PF Strange behavior in PF? (cannot allocate memory)

[Aknot]

I'm grateful there's people like you, even if it didn't work!! It was more than worth a try.
Thank's for the link, I have been there already, but I can't remember if I tried the kern.maxdsiz settings.

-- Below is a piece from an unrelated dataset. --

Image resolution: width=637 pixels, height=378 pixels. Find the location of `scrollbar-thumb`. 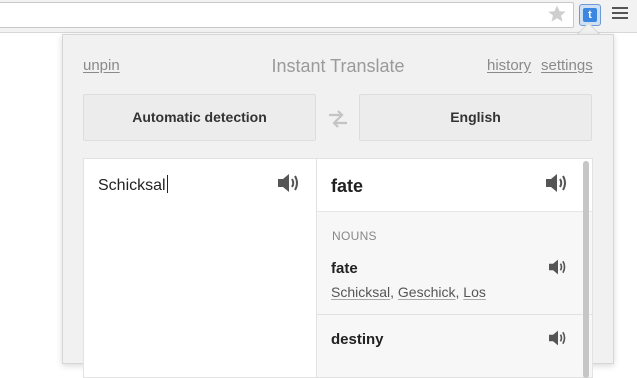

scrollbar-thumb is located at coordinates (586, 270).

It might be far fetched, but I have my configuration files (.conf) in /usr/local/etc and basically every examples out there, points to /etc instead.
So, there are a few more things I could try, before giving up completely!

 

[Aknot]

This is what I ended up doing, to almost get it working, if someone having similar problems.
Still getting an error about an anchor during boot, and sometimes about memory allocation.

/etc/rc.conf

pf_enable="YES"
pf_rules="/usr/local/etc/pf.conf"
pflog_enable="YES"

/usr/local/etc/pf.conf

# table <ddos> persist file "/usr/local/etc/pf.ddos.list"
# Create table ddos without loading ips
table <ddos> persist
block in quick from <ddos> to any

/etc/rc.local

/sbin/pfctl -t ddos -T flush
/sbin/pfctl -t ddos -T replace -f /usr/local/etc/pf.ddos.list

crontab every 15 minutes

pfctl -t ddos -T flush 2>&1 | tee -a /var/log/ddosip.log
pfctl -t ddos -T replace -f /usr/local/etc/pf.ddos.list 2>&1 | tee -a /var/log/ddosip.log

# dmesg -a

/* message during boot */
Starting local daemons:0 addresses deleted.
pfctl: Anchor does not exist.
Server ready

 

[CeXP1917]

Even after moving net.pf.request_maxcount=2000000 to /boot/loader.conf

Is there pf_load="YES" in loader.conf?

 

[Aknot]

Is there pf_load="YES" in loader.conf?

No, that file only contains the following:

/boot/loader.conf

kern.geom.label.disk_ident.enable="0"
kern.geom.label.gptid.enable="0"
zfs_load="YES"

 

[CeXP1917]

No, that file only contains the following:

/boot/loader.conf

kern.geom.label.disk_ident.enable="0"
kern.geom.label.gptid.enable="0"
zfs_load="YES"

People say, that loading modules loader.conf sometime important, little chance that it can help.